[[ Data shown, beginning ]]
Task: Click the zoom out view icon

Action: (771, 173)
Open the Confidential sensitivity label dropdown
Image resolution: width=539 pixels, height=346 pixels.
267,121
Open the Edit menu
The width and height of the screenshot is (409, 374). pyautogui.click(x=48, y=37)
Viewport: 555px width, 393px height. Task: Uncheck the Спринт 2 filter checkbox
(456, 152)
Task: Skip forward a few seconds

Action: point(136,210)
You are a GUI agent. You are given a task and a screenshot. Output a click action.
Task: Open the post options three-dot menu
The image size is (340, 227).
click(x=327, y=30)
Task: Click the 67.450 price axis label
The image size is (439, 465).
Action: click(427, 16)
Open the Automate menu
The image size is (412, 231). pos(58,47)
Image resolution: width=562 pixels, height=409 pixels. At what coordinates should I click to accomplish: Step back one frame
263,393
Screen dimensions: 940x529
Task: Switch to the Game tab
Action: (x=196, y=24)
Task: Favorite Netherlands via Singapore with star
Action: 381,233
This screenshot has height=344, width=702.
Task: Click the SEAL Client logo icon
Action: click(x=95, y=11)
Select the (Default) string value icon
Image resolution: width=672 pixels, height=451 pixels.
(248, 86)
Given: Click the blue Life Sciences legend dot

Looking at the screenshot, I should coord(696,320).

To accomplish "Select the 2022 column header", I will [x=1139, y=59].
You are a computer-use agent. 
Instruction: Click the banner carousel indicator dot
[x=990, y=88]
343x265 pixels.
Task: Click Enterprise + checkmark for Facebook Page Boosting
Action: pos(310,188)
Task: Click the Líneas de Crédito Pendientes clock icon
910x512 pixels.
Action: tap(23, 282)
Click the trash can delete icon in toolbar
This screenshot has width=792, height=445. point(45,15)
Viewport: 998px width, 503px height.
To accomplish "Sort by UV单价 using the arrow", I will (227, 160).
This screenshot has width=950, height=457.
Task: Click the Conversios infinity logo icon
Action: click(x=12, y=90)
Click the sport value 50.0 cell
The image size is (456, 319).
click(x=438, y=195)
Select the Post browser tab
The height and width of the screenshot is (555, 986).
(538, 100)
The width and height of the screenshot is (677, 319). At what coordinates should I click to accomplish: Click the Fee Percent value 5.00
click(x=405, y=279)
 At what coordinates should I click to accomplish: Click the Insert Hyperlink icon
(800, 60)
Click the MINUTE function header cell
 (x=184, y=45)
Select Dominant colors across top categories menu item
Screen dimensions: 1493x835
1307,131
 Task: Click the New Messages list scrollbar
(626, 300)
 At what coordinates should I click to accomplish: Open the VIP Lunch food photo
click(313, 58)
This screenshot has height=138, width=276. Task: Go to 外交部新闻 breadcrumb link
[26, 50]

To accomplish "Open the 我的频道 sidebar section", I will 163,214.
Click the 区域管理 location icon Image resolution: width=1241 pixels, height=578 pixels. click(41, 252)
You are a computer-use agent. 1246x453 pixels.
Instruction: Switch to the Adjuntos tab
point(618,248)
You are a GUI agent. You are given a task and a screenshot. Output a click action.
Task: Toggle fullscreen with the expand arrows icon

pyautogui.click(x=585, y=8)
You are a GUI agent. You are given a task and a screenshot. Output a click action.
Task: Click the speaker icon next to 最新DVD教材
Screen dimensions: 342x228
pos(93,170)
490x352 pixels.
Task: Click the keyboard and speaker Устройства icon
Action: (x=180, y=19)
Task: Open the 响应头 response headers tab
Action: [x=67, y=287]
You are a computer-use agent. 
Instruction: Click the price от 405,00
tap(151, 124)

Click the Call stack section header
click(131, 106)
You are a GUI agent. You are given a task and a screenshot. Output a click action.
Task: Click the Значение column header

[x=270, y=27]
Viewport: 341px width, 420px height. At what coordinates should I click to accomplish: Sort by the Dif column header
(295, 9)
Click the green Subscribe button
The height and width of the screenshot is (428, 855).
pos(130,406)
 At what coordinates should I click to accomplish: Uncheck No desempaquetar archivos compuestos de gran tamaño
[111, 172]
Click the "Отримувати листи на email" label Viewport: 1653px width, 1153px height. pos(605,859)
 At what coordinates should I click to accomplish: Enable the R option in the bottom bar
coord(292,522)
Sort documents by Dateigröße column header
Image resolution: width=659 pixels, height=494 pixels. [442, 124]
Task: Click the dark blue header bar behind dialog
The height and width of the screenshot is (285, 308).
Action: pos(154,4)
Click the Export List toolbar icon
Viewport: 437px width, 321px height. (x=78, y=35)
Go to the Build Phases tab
[[ Data shown, end ]]
The problem: An unaltered copy of the listing above must form the answer.

Response to the task:
Task: Click the zoom out view icon

Action: (771, 173)
Open the Confidential sensitivity label dropdown
Image resolution: width=539 pixels, height=346 pixels.
267,121
Open the Edit menu
The width and height of the screenshot is (409, 374). pyautogui.click(x=48, y=37)
Viewport: 555px width, 393px height. Task: Uncheck the Спринт 2 filter checkbox
(456, 152)
Task: Skip forward a few seconds

Action: point(136,210)
You are a GUI agent. You are given a task and a screenshot. Output a click action.
Task: Open the post options three-dot menu
The image size is (340, 227).
click(x=327, y=30)
Task: Click the 67.450 price axis label
The image size is (439, 465).
Action: click(427, 16)
Open the Automate menu
The image size is (412, 231). pos(58,47)
Image resolution: width=562 pixels, height=409 pixels. At what coordinates should I click to accomplish: Step back one frame
263,393
Screen dimensions: 940x529
Task: Switch to the Game tab
Action: (x=196, y=24)
Task: Favorite Netherlands via Singapore with star
Action: 381,233
This screenshot has height=344, width=702.
Task: Click the SEAL Client logo icon
Action: click(x=95, y=11)
Select the (Default) string value icon
Image resolution: width=672 pixels, height=451 pixels.
(248, 86)
Given: Click the blue Life Sciences legend dot

Looking at the screenshot, I should coord(696,320).

To accomplish "Select the 2022 column header", I will [x=1139, y=59].
You are a computer-use agent. 
Instruction: Click the banner carousel indicator dot
[x=990, y=88]
343x265 pixels.
Task: Click Enterprise + checkmark for Facebook Page Boosting
Action: pos(310,188)
Task: Click the Líneas de Crédito Pendientes clock icon
910x512 pixels.
Action: tap(23, 282)
Click the trash can delete icon in toolbar
This screenshot has width=792, height=445. point(45,15)
Viewport: 998px width, 503px height.
To accomplish "Sort by UV单价 using the arrow", I will (227, 160).
This screenshot has width=950, height=457.
Task: Click the Conversios infinity logo icon
Action: click(x=12, y=90)
Click the sport value 50.0 cell
The image size is (456, 319).
click(x=438, y=195)
Select the Post browser tab
The height and width of the screenshot is (555, 986).
(538, 100)
The width and height of the screenshot is (677, 319). At what coordinates should I click to accomplish: Click the Fee Percent value 5.00
click(x=405, y=279)
 At what coordinates should I click to accomplish: Click the Insert Hyperlink icon
(800, 60)
Click the MINUTE function header cell
 (x=184, y=45)
Select Dominant colors across top categories menu item
Screen dimensions: 1493x835
1307,131
 Task: Click the New Messages list scrollbar
(626, 300)
 At what coordinates should I click to accomplish: Open the VIP Lunch food photo
click(313, 58)
This screenshot has height=138, width=276. Task: Go to 外交部新闻 breadcrumb link
[26, 50]

To accomplish "Open the 我的频道 sidebar section", I will 163,214.
Click the 区域管理 location icon Image resolution: width=1241 pixels, height=578 pixels. click(41, 252)
You are a computer-use agent. 1246x453 pixels.
Instruction: Switch to the Adjuntos tab
point(618,248)
You are a GUI agent. You are given a task and a screenshot. Output a click action.
Task: Toggle fullscreen with the expand arrows icon

pyautogui.click(x=585, y=8)
You are a GUI agent. You are given a task and a screenshot. Output a click action.
Task: Click the speaker icon next to 最新DVD教材
Screen dimensions: 342x228
pos(93,170)
490x352 pixels.
Task: Click the keyboard and speaker Устройства icon
Action: (x=180, y=19)
Task: Open the 响应头 response headers tab
Action: [x=67, y=287]
You are a computer-use agent. 
Instruction: Click the price от 405,00
tap(151, 124)

Click the Call stack section header
click(131, 106)
You are a GUI agent. You are given a task and a screenshot. Output a click action.
Task: Click the Значение column header

[x=270, y=27]
Viewport: 341px width, 420px height. At what coordinates should I click to accomplish: Sort by the Dif column header
(295, 9)
Click the green Subscribe button
The height and width of the screenshot is (428, 855).
pos(130,406)
 At what coordinates should I click to accomplish: Uncheck No desempaquetar archivos compuestos de gran tamaño
[111, 172]
Click the "Отримувати листи на email" label Viewport: 1653px width, 1153px height. pos(605,859)
 At what coordinates should I click to accomplish: Enable the R option in the bottom bar
coord(292,522)
Sort documents by Dateigröße column header
Image resolution: width=659 pixels, height=494 pixels. [442, 124]
Task: Click the dark blue header bar behind dialog
The height and width of the screenshot is (285, 308).
Action: pos(154,4)
Click the Export List toolbar icon
Viewport: 437px width, 321px height. (x=78, y=35)
Go to the Build Phases tab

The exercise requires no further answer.